*Exercise brief*
Begin at the line containing "Viewport: 1080px width, 922px height." and copy exactly through the last line of the listing, skipping every picture.

*Records for this exercise*
---------------
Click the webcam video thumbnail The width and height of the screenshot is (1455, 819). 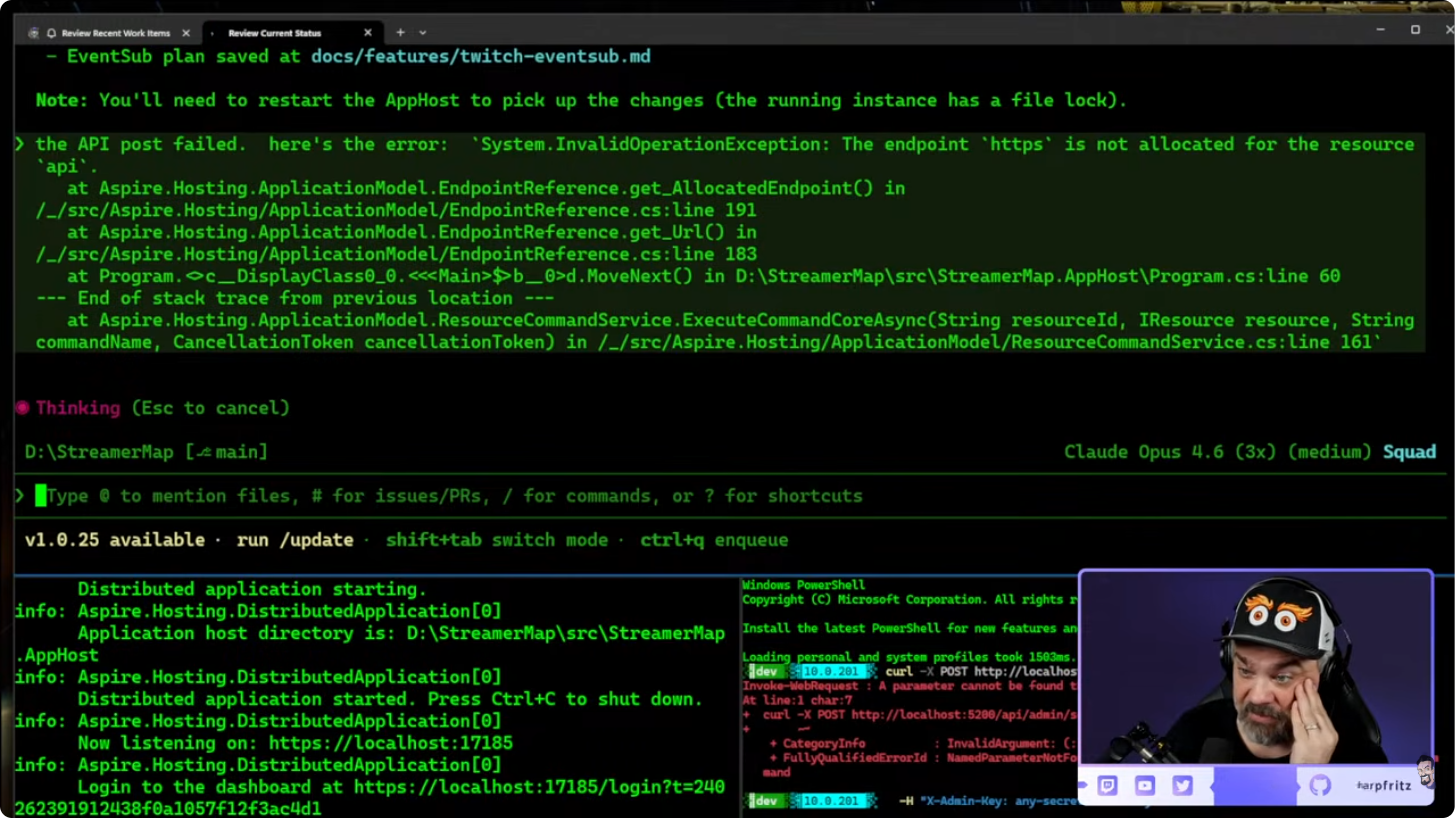pyautogui.click(x=1256, y=668)
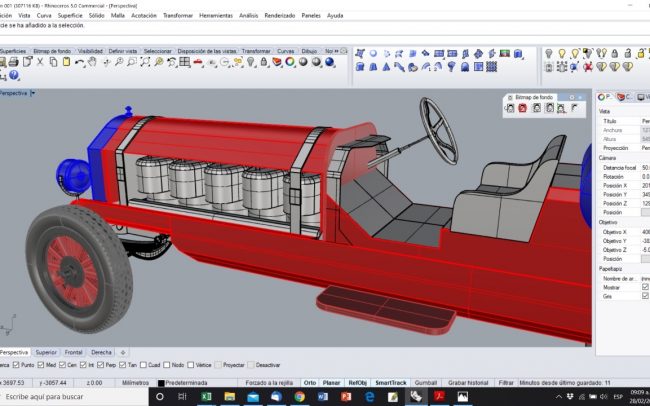Toggle the Gumball button in status bar
Viewport: 650px width, 406px height.
pyautogui.click(x=425, y=382)
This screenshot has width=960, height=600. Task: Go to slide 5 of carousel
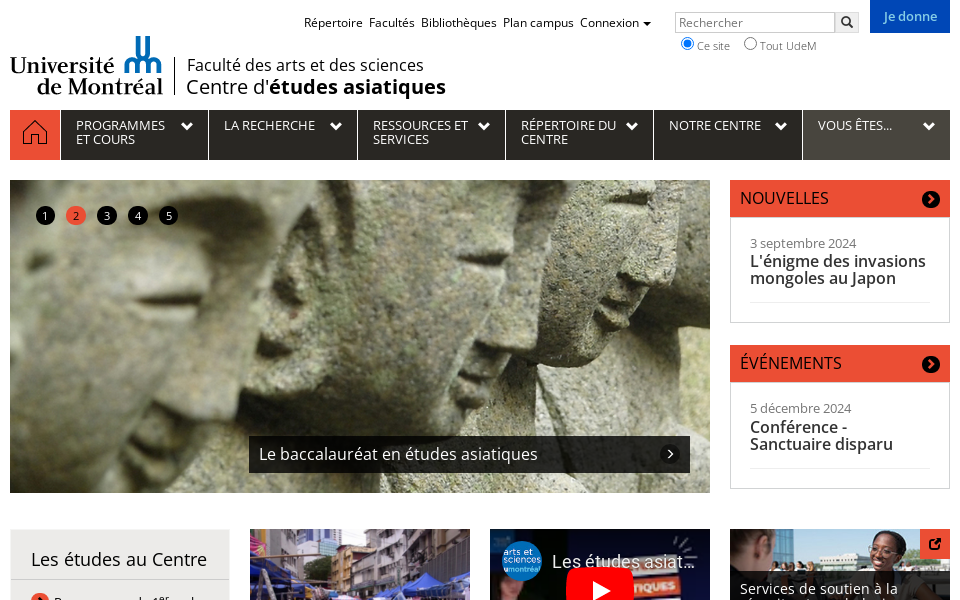pos(168,215)
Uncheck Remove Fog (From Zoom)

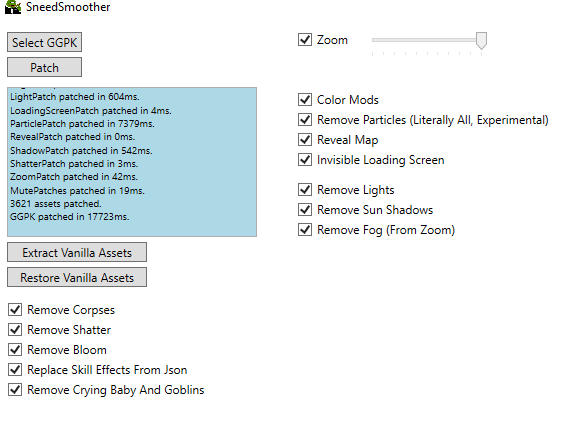(305, 230)
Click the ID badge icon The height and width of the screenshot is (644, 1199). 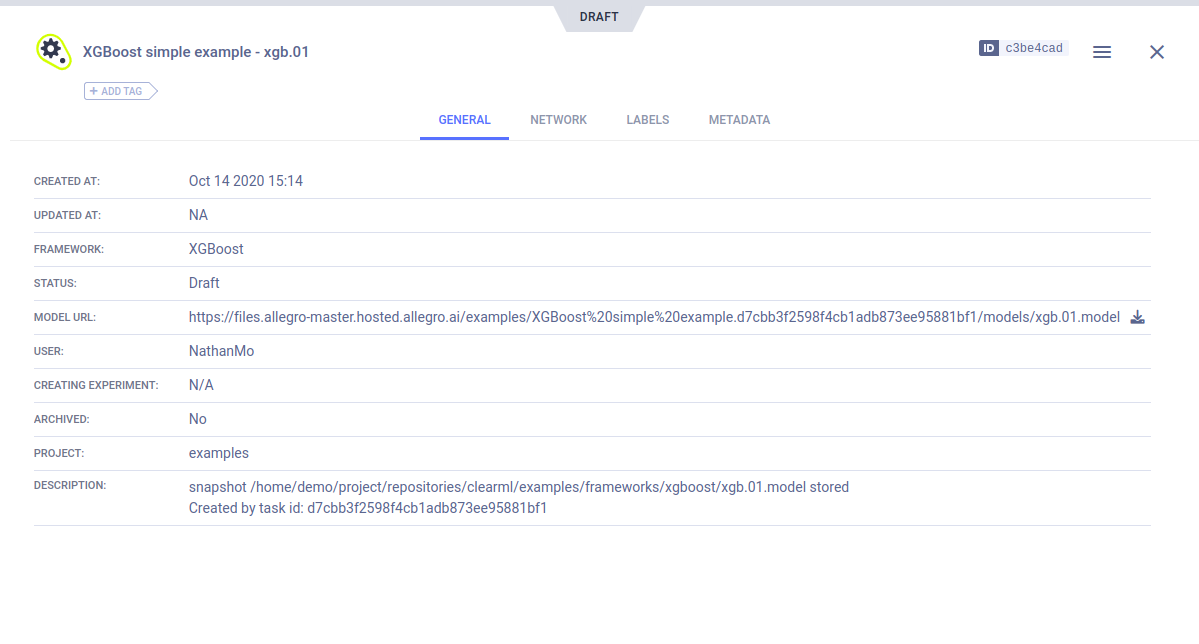tap(989, 48)
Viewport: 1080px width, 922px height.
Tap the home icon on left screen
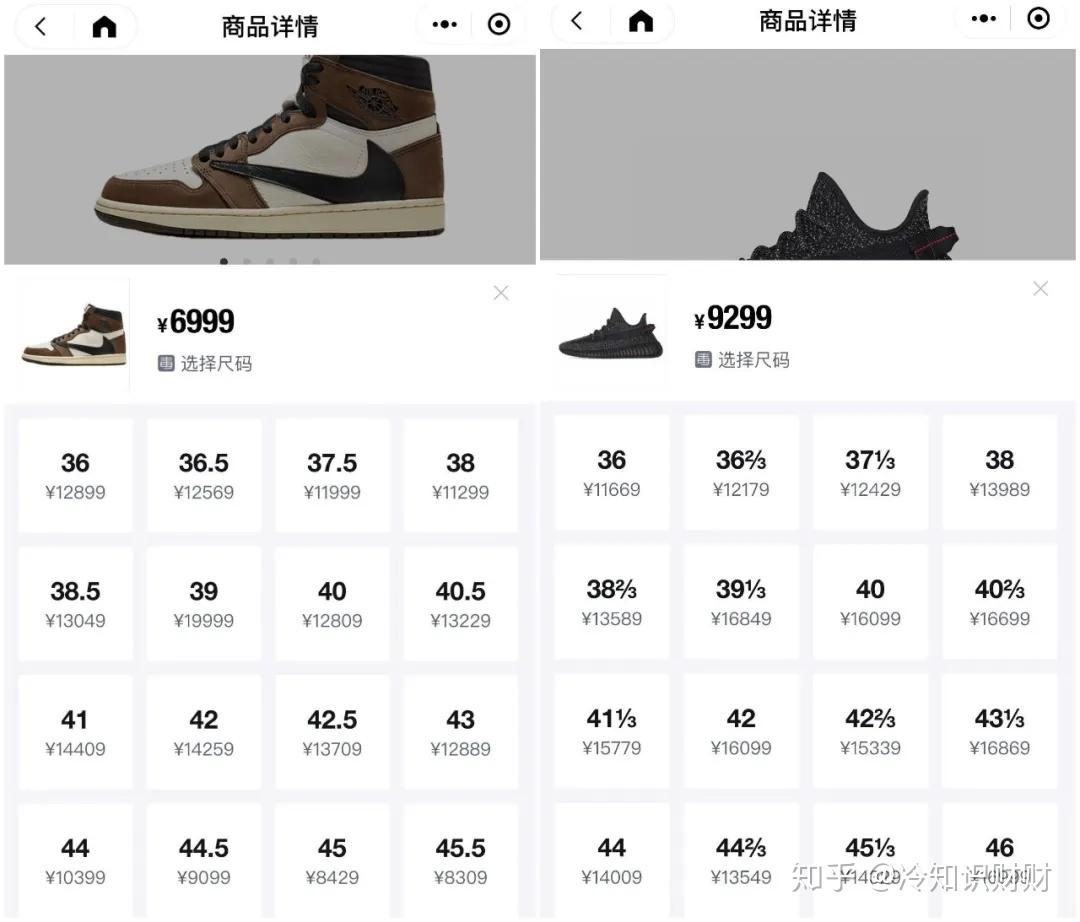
---------------
*Solution to this problem*
Viewport: 1080px width, 922px height.
Tap the home icon on left screen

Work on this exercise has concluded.